Eladio se ha traído un puñado de humo en el bolsillo de su chaqueta. La duda reside en si es humo negro o humo blanco.
Seguramente es una parte de él mismo. Guarda con esmero el equipaje que lleva en el bolsillo; mucho más que la maleta de cartón donde lleva sus pertenencias.
El viaje en tren ha sido largo. Viene del sur… horas y horas de traqueteo. En alguna estación ha comprado agua en el carromato que se acerca a las ventanillas de los compartimentos. La sed le puede. Ha ido comiendo pan y queso: lo único que tiene. Y un par de naranjas.
Al fin, la estación de Francia ha asomado por la ventanilla.
Nadie lo ha recibido, viene solo y está solo. Corre el año 45. Solo seis que terminó la guerra.
Los primeros tiempos en la casa de la matrona no han sido fáciles. Siempre encerrado en la habitación cuando termina el trabajo. De la comida no se queja; mejor que nada.
De todos modos, conocer a Pepita en la fábrica de vidrio le ha devuelto la sonrisa.
A Eladio le gustan mucho las mujeres y tiene fama de conquistador; las quiere a todas, a todas las encandila, y hoy aquí, mañana allá. Hasta su hermana le dice: tú siempre andas detrás de una escoba con faldas. Y, claro, esta fama también ha viajado con él desde su Huelva natal. Pero eso Pepita no lo sabe.
Pronto, se casan y viven en un barrio de Barcelona, en la casa familiar de ella. Allí manda el cuñado. Se ríen de él porque Eladio es andaluz y, a modo de chascarrillo, le llaman «caminallums» (anda-luz). Él se lo toma a broma, no quiere tomar cuenta, pero el cuñado lo hace a posta y si duele mejor.
En poco tiempo Eladio habla un catalán que muchos quisieran. Como maestro no le cuesta mucho, y además se añade el interés. Le distingue que aplica la fonética a su aire y por ejemplo en lugar de «pople» dice «poble». Tal y como se escribe.
En realidad, Eladio huye de la cárcel y sus recuerdos. Aún no entiende por qué, un día, sin explicación alguna, lo soltaron. Había estado en las celdas de los condenados a muerte. Cuatro o cinco años. No quiere acordarse. Pero los oídos le rechinan todavía cuando oye un cerrojo de madrugada. Y teme una y otra vez que sea él al que vienen a buscar. Siente el frío de aquella noche de invierno metiéndosele en los huesos, en el recorrido de la estación a su pueblo como si de hoy se tratara; era el frío del miedo que, desde cualquier parte, le metieran un tiro certero, un tiro de muerte.

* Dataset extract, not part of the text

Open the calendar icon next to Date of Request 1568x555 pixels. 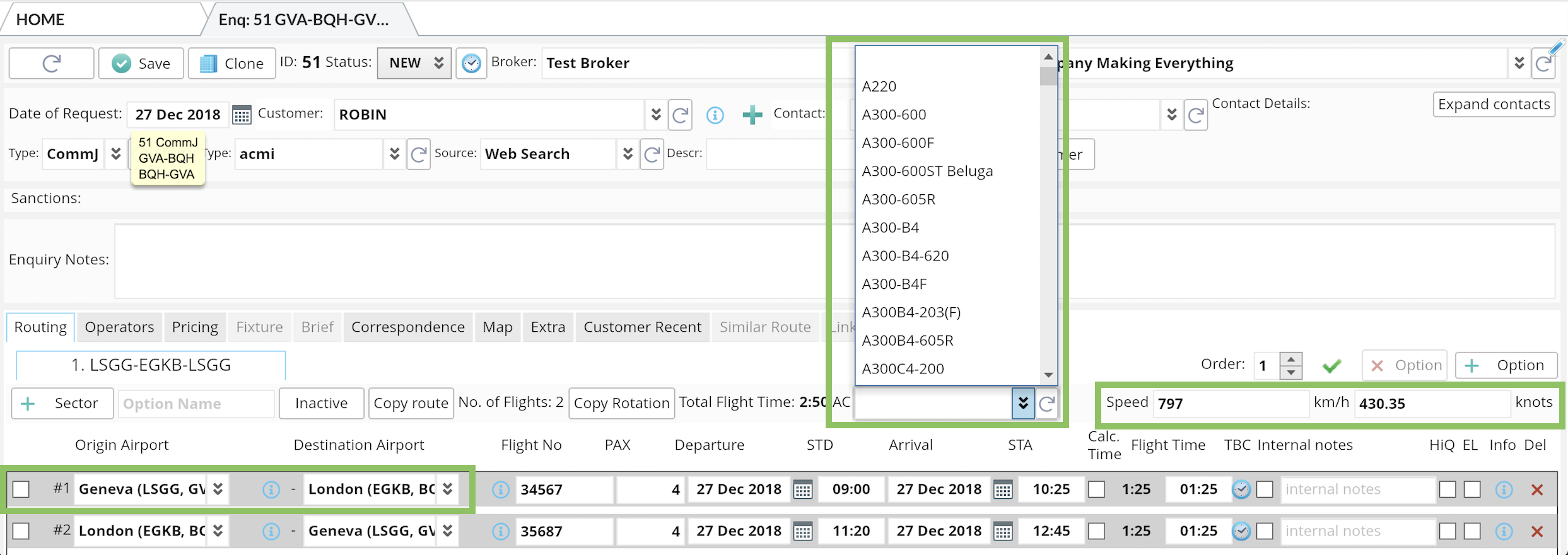point(241,115)
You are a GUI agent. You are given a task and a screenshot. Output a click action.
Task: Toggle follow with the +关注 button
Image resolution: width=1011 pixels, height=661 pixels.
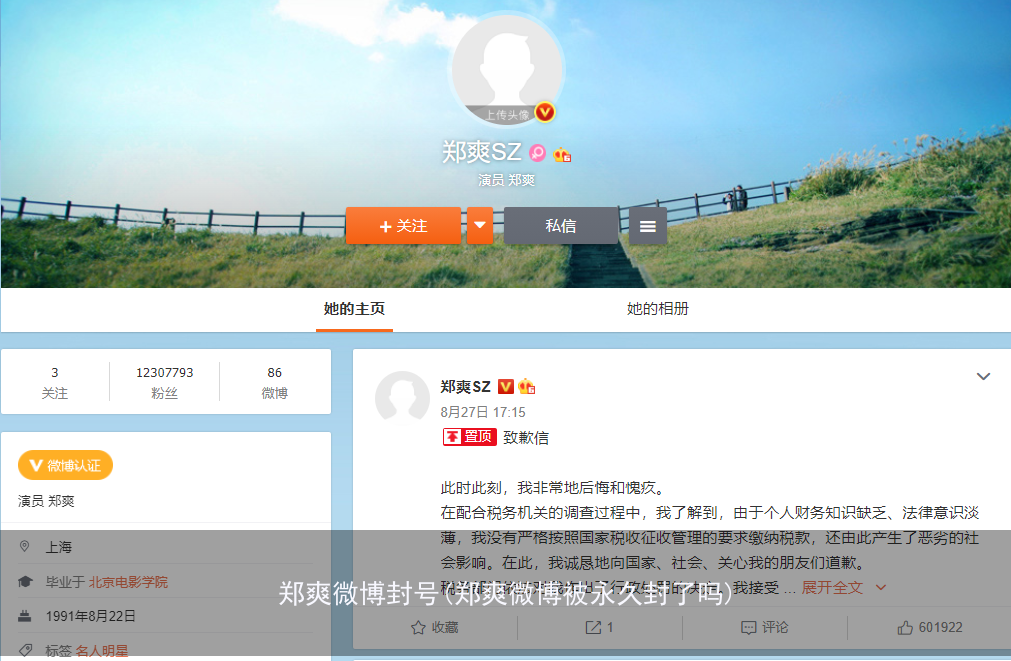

Pero cuando su mujer le pregunta: ¿qué día era? Responde: No sé, no me acuerdo. Cómo va a revivir el viaje maldito, cómo va a acordarse del último suplicio… Sólo que lo soltaron; y sin decirle nada.
Dicen que lo soltaron por buen comportamiento. La gente es malvada.
Sindicalista, rojo, malhechor, maleante… en el pueblo todos le conocen y ya nadie lo ve como cuando era maestro.
Huye Eladio, huye —se dijo un día.
En Barcelona ha rehecho su vida. Ha recuperado su dignidad. Aunque aquí los tiempos también son difíciles. Ahora tiene una hija a la que le cuenta cuentos por la noche cuando la acuesta. Ha mejorado y trabaja de administrativo en la fábrica de contadores de gas.
Su mujer y su hija van a la iglesia; Eladio no lo soporta pero en estos tiempos hay que cuidar las apariencias. Por supuesto él no pisa la iglesia; pero hoy ha hecho una excepción. Su hija hace la primera comunión
De hecho, él sigue en la brecha pero nadie lo sabe. Sólo su mujer.
Su vida se reduce a trabajar, el silencio impuesto y la lucha. Cuida de los suyos y soporta al cuñado, que es mandón y retorcido, de aquellos que se hacen el bueno y el sabio pero que Dios nos libre de ellos.
Y en su día se ha ido como vino, sin nada más que humo en el bolsillo. La diferencia es que ahora el que lleva es humo blanco.
Deja una hija y algunas pertenencias, el reloj de pulsera entre ellas y el aro de matrimonio. Nada más.
Quizá un puñado de recuerdos que nunca ha contado.